On our drive to the next residency we stop in Ephraim, Utah – a small town that Maria told us was the home of the Granary Art Center. The historical building is used as an exhibition and educational space showcasing local and international artists. Maybe home to a future residency?
We spent one night at Birch Creek Service Ranch near Spring City, Utah where Adam Bateman of CUAC (Central Utah Art Center) had some residency space along with a now-closed gallery in Salt Lake City. The residency is in a transformative phase so stayed tuned! While we were there, though, it was buzzing with activity as young camp counselors were getting ready for the yearly summer camp. At other times of the year, the ranch hosts artists who make use of the land, home to a large workshop and a two-story main building made of straw bale.
After sleeping under the stars at Birch Creek Service Ranch, we head to Nevada!
But right before we enter Nevada, we stop at CLUI – Center for Land Use Interpretation in Wendover, Utah. It is located in a former airbase and consists of a public display of an informational interpretive art exhibit.
We leave our car in the small town of Montello, Nevada, and hop into Stefan Hagen’s– the founder of Montello Foundation– big rental car to embark on a harrowing journey down a bumpy, rural road to the most secluded residency we’ve visited yet. The building houses studio and living space and sits on 80 acres of land surrounded by expansive views of an untouched valley, the nearest house being 16 miles away. There is no staff, no other artists, just you, your thoughts…and certain wildlife, of course. Artists are invited to stay for two weeks in this breathtaking desert landscape in order to really focus … or to get distracted by the clouds. While we were there we met artist Micol Hebron (and her dog, Klaus) and had an incredible time exploring the land, watching the sunset and sharing meals.
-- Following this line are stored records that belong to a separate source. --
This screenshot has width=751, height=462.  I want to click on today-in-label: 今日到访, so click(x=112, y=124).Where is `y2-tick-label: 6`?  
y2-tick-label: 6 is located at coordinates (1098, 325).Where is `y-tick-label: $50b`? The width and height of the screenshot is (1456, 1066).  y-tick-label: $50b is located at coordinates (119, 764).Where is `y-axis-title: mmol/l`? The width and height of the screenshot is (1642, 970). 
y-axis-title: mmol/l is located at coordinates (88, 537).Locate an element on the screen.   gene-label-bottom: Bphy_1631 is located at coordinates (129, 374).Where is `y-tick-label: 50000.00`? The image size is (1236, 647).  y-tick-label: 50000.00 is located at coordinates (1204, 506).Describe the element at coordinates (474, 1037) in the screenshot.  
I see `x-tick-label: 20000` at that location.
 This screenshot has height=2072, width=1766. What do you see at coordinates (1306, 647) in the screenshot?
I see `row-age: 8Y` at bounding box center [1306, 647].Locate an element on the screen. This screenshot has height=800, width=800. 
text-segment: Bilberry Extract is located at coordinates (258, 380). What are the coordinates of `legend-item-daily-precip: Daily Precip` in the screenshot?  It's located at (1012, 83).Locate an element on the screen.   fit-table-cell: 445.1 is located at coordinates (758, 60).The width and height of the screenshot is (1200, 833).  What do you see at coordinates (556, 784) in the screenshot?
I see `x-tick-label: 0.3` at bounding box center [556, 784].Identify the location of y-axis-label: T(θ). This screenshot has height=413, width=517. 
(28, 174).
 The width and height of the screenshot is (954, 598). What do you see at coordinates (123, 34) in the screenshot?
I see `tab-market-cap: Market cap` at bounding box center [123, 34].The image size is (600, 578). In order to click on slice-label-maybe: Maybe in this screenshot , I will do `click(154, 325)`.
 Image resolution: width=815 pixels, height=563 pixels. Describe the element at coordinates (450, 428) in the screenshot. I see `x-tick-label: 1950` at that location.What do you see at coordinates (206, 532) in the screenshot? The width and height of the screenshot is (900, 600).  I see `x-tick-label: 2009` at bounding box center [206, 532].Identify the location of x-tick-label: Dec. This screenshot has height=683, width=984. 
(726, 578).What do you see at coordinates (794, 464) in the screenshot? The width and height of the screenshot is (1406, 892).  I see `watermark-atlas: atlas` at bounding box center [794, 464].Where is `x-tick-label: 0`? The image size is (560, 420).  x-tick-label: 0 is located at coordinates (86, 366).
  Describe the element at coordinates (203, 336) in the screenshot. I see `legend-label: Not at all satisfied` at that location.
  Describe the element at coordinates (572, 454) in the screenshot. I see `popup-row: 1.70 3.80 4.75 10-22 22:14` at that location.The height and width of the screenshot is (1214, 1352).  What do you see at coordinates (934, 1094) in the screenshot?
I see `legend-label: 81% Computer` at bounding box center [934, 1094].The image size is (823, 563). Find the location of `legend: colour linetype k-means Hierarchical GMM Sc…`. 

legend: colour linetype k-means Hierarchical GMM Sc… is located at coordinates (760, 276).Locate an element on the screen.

We were unable to visit our last residency, an artist-in-residence program in the remote Black Rock Desert, because there wasn’t anyone there at the time. But we were able to meet with Michael Myers, Executive Director of Friends of Black Rock High Rock, at the Nevada State Fair in Carson City and he told us all about the program. Artists stay for two weeks, interpreting the ancient desert landscape through their varied creative practices. “This National Conservation Area is steeped in cultural history of both indigenous people and settlers, and is home to dramatic unpopulated desert landscapes.”
At this point, our trip is pretty much at a close and we are feeling a combination of feelings. Mostly we feel a sense of sadness that this incredible journey, with it’s stunning landscapes and unique, inspiring people we met along the way, is almost over. But! We have one last stop with an amazing artist friend, Sarah Lillegard, in Reno. Sarah is a maker of things and focuses on the intersections of personal mythology and the American West. She is also a student at Sierra Nevada College in their MFA in Interdisciplinary Arts Program, the same program that gave us the Lupita’s Grant that helped make this trip happen.
We have a million thanks to give and so grateful for every experience. We will be hard at work compiling everything we learned during our tour in order to print our second publication early next year. But we’ll keep updating you along the way!